TASK STATEMENT
Please report, as a single number, how many lines in the entries include the string "agent".

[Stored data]
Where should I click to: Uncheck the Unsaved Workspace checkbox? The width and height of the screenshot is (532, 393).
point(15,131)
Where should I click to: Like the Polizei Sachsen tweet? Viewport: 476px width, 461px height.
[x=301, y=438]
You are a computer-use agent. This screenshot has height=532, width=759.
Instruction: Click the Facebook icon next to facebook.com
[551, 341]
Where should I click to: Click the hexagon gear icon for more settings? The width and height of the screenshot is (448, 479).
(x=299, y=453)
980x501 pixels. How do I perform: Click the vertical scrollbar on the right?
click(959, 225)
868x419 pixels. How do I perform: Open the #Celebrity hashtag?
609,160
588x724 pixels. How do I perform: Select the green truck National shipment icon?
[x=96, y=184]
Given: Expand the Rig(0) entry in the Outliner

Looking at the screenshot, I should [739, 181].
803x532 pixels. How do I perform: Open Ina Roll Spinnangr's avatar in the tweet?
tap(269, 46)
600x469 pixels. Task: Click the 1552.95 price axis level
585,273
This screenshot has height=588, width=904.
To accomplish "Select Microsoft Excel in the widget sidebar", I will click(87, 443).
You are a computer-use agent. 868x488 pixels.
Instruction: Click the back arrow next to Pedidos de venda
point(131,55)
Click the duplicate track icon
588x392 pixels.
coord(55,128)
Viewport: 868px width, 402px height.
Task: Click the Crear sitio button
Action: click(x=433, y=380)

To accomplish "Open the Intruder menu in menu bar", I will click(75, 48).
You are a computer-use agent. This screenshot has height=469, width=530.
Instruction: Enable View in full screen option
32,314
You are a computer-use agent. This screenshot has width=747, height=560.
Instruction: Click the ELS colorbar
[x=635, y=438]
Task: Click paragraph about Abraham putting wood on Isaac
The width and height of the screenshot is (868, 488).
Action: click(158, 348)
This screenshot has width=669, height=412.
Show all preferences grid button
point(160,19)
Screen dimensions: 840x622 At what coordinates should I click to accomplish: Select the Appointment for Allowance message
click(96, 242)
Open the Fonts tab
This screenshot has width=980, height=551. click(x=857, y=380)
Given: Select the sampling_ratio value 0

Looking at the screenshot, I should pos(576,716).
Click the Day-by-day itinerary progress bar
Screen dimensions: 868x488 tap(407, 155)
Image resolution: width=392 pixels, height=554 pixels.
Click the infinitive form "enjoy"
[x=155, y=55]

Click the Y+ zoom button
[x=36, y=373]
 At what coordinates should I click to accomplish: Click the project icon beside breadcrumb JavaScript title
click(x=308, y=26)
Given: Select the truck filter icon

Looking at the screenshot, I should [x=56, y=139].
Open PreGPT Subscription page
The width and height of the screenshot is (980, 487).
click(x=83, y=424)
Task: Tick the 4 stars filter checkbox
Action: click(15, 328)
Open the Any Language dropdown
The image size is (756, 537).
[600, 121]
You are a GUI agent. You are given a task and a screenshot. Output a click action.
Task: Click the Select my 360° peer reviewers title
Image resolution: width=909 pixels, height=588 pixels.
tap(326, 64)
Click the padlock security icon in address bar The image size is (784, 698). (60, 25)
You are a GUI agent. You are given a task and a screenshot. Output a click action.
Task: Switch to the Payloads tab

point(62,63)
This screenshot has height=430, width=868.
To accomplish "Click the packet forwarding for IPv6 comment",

COMPLETED TASK
6